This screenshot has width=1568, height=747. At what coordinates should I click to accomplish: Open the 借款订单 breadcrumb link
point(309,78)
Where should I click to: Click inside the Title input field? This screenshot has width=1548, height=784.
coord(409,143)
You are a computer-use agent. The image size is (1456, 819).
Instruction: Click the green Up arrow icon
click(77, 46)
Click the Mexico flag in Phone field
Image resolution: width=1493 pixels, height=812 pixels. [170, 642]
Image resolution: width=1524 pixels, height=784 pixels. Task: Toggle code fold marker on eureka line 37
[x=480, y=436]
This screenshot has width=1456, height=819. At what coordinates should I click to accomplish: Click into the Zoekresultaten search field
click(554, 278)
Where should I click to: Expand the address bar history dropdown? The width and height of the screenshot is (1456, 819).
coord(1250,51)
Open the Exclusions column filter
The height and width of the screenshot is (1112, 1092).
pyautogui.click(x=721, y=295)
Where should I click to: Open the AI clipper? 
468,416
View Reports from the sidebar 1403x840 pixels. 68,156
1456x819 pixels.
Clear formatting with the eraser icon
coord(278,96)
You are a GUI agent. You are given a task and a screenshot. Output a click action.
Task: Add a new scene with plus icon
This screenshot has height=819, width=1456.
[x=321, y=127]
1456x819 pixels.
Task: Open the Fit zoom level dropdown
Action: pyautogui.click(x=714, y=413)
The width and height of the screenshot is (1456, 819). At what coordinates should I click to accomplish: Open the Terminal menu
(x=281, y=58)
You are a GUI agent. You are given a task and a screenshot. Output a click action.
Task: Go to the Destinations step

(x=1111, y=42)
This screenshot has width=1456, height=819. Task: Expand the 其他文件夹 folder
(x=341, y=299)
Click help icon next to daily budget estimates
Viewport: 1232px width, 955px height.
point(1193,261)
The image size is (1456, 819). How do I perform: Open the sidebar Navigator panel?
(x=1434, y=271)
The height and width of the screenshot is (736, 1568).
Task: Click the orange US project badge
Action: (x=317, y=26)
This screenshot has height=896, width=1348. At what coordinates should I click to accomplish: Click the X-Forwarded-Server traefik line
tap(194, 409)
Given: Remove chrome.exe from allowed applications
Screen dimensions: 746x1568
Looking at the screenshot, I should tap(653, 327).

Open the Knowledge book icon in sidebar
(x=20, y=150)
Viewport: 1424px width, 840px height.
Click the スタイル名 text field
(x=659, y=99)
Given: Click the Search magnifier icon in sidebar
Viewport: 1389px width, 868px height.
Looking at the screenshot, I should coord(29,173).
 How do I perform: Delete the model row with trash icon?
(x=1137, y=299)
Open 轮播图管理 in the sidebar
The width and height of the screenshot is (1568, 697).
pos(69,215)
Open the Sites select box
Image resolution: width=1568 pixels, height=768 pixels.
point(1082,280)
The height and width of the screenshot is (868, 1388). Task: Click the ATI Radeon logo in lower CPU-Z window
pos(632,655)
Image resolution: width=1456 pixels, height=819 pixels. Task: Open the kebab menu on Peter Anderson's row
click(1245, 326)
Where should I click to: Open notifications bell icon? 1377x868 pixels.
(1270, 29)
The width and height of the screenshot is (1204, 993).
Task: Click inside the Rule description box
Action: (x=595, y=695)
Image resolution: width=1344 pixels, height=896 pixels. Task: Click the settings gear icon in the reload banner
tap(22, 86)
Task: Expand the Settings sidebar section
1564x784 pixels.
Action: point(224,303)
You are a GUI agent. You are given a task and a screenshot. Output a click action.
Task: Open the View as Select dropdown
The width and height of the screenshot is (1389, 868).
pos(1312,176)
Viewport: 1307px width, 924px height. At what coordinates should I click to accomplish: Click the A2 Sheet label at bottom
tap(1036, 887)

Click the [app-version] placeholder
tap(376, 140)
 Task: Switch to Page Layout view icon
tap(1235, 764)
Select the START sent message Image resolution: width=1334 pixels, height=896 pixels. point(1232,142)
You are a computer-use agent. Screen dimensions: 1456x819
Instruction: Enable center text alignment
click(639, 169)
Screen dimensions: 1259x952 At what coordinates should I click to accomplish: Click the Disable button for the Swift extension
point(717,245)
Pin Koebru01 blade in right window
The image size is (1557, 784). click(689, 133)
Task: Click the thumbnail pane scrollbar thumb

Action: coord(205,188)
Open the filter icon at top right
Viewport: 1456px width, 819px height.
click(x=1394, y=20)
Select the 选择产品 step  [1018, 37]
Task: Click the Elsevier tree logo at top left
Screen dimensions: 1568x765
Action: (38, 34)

=======

Problem requirements:
Copy out each line of the material in which the word "computer" turns up.

Task response:
You are a computer-use agent. The image size is (1456, 819).
You are a computer-use agent. Screen dimensions: 1456x819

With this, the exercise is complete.